**任务:**
把下方材料中从含有“Powered by Social Strata (80, 479)”的那一行起，一直到含有“网站地图 (358, 6)”的那一行为止的各行（首尾两行都包括在内）改写成一个 JSON 字符串列表，每行对应一个字符串，空行不要。

**材料:**
######
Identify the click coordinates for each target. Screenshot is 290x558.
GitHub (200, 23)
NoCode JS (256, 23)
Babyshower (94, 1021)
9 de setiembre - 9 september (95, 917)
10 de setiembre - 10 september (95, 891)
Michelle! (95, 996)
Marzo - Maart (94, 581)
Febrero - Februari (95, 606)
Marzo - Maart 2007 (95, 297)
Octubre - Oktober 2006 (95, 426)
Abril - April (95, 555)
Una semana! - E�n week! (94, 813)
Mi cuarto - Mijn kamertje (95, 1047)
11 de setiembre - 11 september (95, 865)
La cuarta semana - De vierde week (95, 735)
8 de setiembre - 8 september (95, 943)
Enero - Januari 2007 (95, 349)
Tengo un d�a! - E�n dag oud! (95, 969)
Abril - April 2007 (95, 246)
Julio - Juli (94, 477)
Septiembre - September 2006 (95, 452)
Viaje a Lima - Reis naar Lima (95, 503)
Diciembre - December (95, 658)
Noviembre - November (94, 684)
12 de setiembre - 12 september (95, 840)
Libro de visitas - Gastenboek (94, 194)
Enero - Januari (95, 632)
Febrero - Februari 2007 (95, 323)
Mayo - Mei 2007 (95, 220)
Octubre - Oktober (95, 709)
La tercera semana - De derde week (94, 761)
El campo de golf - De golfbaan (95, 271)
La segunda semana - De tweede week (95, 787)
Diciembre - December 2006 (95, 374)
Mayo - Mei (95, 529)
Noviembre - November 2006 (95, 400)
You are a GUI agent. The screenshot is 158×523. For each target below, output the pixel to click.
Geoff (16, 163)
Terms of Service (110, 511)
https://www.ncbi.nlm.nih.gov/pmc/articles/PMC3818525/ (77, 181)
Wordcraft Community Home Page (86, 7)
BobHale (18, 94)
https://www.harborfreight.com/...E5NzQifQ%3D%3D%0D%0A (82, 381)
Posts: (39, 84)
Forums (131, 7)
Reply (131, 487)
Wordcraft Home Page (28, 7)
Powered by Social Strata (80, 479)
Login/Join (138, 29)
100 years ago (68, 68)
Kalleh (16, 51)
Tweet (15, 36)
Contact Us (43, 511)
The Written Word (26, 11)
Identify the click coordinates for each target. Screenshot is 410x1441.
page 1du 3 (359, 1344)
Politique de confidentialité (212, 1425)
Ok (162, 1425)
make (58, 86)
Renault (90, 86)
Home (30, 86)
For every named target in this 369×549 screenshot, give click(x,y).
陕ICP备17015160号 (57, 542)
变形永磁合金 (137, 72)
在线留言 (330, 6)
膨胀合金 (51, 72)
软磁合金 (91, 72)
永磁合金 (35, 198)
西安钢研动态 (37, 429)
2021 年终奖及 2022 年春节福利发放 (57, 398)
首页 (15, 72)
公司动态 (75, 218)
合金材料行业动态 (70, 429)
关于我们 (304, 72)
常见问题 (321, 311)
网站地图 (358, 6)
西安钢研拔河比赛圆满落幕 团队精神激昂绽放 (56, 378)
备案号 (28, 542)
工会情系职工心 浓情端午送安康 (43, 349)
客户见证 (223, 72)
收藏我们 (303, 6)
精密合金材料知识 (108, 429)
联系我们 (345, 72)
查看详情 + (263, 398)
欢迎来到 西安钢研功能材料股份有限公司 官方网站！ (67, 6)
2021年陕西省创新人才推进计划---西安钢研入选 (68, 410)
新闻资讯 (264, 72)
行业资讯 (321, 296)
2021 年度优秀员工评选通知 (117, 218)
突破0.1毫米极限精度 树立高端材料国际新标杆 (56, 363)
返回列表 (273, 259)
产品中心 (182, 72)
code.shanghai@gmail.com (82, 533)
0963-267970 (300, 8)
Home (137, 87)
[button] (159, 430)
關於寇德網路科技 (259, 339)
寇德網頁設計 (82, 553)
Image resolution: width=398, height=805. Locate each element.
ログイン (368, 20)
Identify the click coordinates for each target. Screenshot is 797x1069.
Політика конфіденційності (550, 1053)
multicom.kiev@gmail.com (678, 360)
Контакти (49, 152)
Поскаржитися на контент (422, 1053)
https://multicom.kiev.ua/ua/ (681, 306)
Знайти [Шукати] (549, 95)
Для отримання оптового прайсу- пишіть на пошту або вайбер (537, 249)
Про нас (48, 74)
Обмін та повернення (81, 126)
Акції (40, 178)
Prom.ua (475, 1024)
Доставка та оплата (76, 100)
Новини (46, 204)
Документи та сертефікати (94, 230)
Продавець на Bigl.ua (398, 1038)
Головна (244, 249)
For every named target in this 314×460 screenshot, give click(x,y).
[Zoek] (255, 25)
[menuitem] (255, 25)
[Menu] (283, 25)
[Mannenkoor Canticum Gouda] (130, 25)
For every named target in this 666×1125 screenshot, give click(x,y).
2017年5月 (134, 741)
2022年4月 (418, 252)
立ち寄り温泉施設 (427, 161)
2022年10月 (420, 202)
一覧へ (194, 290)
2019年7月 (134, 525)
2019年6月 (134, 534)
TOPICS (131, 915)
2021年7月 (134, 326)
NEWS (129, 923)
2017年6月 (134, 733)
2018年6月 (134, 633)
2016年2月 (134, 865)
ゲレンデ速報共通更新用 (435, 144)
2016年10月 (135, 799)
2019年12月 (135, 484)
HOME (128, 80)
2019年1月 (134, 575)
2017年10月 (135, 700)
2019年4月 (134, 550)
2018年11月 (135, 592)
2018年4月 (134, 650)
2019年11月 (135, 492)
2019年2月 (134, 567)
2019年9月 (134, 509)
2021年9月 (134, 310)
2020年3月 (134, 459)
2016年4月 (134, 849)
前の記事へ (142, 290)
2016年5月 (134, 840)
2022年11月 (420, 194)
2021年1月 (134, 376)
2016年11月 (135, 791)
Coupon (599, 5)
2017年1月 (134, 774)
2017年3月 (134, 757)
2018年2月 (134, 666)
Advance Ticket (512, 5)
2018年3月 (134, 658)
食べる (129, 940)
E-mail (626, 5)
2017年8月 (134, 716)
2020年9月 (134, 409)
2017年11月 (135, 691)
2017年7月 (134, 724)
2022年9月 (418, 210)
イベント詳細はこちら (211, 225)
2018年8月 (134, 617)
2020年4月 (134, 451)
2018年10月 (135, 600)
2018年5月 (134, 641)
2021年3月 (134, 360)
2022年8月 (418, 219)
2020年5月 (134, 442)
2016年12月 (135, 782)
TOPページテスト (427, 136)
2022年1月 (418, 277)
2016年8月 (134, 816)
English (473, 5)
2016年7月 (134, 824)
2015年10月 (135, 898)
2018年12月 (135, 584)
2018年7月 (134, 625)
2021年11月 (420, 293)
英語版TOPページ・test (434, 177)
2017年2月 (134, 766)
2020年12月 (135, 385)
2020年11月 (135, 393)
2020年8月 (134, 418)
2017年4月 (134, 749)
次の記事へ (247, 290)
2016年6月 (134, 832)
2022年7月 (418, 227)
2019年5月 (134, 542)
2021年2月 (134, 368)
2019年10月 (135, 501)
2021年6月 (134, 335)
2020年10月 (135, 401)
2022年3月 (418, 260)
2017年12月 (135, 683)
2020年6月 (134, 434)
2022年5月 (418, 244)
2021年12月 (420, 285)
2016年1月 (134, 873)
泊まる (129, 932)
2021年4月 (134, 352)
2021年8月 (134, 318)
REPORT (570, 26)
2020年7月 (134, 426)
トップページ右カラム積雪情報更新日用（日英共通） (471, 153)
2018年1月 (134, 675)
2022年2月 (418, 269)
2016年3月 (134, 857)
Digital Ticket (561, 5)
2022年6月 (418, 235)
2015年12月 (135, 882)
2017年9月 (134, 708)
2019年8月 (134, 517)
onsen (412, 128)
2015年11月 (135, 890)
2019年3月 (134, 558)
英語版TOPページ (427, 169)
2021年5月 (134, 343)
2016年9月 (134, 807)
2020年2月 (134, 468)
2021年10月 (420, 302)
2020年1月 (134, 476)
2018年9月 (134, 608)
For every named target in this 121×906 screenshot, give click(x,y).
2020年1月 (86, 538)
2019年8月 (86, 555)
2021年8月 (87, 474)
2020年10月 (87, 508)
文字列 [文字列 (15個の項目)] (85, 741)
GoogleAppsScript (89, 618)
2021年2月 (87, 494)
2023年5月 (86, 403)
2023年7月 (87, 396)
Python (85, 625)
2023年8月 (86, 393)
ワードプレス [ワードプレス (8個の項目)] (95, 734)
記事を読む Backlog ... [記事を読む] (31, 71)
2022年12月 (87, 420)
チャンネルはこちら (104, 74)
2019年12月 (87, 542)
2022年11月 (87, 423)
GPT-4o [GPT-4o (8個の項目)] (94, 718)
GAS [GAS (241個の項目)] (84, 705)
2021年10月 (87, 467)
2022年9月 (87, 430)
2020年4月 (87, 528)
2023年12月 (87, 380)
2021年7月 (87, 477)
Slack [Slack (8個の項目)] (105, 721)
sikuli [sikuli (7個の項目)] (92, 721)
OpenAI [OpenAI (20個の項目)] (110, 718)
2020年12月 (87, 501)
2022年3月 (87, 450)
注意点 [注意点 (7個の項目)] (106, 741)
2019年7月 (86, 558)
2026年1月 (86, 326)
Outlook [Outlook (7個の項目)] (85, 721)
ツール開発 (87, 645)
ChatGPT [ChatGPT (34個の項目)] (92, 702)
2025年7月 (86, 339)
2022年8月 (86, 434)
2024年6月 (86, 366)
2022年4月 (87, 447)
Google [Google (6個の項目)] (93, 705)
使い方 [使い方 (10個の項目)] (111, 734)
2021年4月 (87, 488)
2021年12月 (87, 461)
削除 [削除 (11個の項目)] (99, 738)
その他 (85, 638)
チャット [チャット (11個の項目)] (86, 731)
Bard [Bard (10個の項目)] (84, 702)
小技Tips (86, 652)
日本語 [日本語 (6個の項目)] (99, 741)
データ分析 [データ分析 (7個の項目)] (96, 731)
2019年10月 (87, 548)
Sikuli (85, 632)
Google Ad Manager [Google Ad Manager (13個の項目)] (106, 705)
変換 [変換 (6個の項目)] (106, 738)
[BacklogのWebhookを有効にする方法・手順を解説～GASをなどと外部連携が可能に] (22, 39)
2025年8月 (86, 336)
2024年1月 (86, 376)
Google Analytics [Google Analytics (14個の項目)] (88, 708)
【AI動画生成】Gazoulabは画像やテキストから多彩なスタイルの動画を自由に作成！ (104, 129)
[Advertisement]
######
**完整回答:**
[
  "Powered by Social Strata (80, 479)",
  "Login/Join (138, 29)",
  "100 years ago (68, 68)",
  "Kalleh (16, 51)",
  "Tweet (15, 36)",
  "Contact Us (43, 511)",
  "The Written Word (26, 11)",
  "Identify the click coordinates for each target. Screenshot is 410x1441.",
  "page 1du 3 (359, 1344)",
  "Politique de confidentialité (212, 1425)",
  "Ok (162, 1425)",
  "make (58, 86)",
  "Renault (90, 86)",
  "Home (30, 86)",
  "For every named target in this 369×549 screenshot, give click(x,y).",
  "陕ICP备17015160号 (57, 542)",
  "变形永磁合金 (137, 72)",
  "在线留言 (330, 6)",
  "膨胀合金 (51, 72)",
  "软磁合金 (91, 72)",
  "永磁合金 (35, 198)",
  "西安钢研动态 (37, 429)",
  "2021 年终奖及 2022 年春节福利发放 (57, 398)",
  "首页 (15, 72)",
  "公司动态 (75, 218)",
  "合金材料行业动态 (70, 429)",
  "关于我们 (304, 72)",
  "常见问题 (321, 311)",
  "网站地图 (358, 6)"
]